:: Given entries ::

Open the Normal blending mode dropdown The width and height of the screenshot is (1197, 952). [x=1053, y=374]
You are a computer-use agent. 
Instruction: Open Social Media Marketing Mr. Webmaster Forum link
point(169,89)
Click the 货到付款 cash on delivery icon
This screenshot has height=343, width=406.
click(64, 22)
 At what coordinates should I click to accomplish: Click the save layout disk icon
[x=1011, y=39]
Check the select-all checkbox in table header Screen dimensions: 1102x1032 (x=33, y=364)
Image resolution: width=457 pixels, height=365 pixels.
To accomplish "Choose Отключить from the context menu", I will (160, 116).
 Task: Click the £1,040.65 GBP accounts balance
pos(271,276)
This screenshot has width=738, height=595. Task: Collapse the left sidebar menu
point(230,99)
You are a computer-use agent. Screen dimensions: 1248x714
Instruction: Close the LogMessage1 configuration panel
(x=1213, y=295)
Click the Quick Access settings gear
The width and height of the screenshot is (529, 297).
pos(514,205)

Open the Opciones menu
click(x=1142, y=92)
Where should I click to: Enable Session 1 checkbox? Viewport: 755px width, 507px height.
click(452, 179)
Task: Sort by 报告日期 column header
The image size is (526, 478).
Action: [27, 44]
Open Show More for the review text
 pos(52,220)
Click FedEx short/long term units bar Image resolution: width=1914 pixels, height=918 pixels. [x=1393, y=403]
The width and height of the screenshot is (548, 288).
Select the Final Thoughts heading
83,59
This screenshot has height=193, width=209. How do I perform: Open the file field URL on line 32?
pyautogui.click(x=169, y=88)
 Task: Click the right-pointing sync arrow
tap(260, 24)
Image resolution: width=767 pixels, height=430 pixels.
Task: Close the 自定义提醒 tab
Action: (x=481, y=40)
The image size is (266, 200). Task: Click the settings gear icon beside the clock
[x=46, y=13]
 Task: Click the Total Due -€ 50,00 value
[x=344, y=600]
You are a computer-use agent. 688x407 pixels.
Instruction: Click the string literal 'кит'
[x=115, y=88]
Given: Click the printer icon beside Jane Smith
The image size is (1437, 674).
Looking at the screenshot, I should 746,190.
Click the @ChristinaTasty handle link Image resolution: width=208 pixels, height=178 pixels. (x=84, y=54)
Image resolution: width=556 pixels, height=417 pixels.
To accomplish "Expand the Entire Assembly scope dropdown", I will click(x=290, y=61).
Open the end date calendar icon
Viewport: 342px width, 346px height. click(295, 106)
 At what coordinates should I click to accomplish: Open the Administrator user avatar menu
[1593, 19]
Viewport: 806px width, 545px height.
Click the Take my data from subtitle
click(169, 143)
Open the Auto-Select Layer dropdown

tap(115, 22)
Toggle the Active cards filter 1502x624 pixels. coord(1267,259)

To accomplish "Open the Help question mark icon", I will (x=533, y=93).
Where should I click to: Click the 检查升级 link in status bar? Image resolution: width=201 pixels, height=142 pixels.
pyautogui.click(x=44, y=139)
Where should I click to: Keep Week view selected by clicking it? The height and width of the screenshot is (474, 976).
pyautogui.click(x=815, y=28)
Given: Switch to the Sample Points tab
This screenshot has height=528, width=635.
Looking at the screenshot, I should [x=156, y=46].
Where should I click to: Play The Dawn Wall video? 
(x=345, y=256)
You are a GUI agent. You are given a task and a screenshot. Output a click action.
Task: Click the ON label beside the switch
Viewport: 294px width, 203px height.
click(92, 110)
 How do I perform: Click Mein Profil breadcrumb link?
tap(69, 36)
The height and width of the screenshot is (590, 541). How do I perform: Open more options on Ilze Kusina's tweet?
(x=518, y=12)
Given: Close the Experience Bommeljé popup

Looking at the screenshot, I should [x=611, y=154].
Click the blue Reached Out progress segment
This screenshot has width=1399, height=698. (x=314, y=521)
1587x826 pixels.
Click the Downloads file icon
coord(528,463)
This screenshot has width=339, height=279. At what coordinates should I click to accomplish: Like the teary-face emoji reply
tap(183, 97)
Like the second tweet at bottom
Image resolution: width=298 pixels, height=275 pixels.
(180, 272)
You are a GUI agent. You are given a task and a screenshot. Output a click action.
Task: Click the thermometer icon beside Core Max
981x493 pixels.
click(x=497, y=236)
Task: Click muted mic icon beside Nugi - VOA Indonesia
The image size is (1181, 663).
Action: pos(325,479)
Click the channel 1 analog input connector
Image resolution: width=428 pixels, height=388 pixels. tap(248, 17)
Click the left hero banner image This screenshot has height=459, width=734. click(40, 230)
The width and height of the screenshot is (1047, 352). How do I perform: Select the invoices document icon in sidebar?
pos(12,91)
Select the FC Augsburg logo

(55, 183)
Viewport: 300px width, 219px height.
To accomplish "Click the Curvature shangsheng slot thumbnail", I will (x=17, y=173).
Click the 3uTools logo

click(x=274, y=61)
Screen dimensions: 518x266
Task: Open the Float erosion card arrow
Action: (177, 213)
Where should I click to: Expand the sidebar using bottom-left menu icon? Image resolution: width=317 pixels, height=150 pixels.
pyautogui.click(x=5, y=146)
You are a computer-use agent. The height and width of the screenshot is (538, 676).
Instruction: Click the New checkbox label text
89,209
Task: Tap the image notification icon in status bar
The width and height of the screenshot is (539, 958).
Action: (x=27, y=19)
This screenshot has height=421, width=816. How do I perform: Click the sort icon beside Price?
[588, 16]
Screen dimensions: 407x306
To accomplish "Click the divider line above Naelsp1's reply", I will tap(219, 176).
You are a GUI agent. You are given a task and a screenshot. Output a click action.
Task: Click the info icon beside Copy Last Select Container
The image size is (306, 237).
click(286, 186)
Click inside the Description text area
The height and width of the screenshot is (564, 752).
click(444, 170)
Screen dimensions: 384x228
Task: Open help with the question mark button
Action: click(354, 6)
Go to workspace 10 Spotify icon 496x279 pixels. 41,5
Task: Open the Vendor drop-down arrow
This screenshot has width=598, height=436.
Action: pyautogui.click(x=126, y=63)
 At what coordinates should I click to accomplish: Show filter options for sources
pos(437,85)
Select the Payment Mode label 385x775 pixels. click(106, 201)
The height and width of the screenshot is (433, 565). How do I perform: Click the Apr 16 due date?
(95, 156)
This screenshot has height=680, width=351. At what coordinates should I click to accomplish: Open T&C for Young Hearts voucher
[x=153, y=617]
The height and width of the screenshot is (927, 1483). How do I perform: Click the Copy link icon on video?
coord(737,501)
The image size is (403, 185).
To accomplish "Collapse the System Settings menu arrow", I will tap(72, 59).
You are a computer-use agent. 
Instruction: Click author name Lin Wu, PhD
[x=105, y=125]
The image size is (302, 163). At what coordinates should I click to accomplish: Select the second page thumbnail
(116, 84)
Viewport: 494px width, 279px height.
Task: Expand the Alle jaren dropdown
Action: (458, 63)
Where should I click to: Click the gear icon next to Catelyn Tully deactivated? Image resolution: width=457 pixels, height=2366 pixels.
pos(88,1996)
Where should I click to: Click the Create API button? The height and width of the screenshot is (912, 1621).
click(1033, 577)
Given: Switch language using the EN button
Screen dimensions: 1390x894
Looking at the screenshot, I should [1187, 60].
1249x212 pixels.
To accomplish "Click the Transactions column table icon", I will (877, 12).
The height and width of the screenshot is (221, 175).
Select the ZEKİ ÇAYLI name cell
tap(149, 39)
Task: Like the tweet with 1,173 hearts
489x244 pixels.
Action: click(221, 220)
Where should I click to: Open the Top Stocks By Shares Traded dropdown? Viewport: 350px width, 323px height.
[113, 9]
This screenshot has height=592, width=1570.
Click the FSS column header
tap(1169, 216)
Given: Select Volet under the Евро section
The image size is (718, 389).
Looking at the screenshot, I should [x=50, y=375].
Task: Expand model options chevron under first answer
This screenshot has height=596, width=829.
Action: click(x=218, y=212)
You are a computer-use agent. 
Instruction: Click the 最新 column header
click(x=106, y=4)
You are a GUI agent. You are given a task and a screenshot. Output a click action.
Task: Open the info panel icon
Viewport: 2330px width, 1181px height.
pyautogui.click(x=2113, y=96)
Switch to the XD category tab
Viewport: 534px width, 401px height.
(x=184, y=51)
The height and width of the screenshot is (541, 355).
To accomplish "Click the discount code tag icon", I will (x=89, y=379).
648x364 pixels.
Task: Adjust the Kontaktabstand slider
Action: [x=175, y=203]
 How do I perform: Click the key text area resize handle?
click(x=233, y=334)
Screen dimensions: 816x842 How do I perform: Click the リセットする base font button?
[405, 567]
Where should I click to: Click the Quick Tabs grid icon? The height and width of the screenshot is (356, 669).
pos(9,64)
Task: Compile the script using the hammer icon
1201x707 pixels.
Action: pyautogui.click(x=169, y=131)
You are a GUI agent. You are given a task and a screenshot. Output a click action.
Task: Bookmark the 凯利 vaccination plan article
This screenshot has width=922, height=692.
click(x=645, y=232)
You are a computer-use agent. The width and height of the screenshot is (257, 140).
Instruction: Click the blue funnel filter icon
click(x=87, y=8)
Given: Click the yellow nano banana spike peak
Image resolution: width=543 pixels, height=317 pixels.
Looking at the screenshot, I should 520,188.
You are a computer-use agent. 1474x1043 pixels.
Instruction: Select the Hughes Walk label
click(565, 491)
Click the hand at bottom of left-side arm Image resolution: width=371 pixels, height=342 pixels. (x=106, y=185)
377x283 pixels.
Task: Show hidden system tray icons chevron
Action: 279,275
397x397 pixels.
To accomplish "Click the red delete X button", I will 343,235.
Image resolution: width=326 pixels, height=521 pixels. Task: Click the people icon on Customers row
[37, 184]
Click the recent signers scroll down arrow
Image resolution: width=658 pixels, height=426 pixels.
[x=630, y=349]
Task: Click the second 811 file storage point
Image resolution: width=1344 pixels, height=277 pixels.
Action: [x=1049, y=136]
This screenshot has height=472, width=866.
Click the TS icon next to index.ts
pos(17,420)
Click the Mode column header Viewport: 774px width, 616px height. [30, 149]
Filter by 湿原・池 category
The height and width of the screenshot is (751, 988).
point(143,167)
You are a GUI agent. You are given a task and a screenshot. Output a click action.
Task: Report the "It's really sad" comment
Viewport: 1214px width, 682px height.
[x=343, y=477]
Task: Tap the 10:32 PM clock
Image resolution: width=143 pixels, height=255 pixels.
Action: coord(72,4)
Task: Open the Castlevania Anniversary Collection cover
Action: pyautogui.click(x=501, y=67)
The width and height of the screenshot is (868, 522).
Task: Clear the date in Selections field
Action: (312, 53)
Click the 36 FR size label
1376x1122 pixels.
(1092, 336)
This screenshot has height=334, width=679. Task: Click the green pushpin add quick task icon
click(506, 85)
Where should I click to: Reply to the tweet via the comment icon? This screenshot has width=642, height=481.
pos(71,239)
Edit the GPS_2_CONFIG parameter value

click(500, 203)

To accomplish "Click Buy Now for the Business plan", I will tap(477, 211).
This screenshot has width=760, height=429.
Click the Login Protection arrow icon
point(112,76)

:: Directions ::
Only those lines of the entries above that run from the line containing "Task: Click the right-pointing sync arrow" to the line containing "Image resolution: width=556", both included, should be transcribed exactly.

:: Solution for this problem ::
 Task: Click the right-pointing sync arrow
tap(260, 24)
Image resolution: width=767 pixels, height=430 pixels.
Task: Close the 自定义提醒 tab
Action: (x=481, y=40)
The image size is (266, 200). Task: Click the settings gear icon beside the clock
[x=46, y=13]
 Task: Click the Total Due -€ 50,00 value
[x=344, y=600]
You are a computer-use agent. 688x407 pixels.
Instruction: Click the string literal 'кит'
[x=115, y=88]
Given: Click the printer icon beside Jane Smith
The image size is (1437, 674).
Looking at the screenshot, I should 746,190.
Click the @ChristinaTasty handle link Image resolution: width=208 pixels, height=178 pixels. (x=84, y=54)
Image resolution: width=556 pixels, height=417 pixels.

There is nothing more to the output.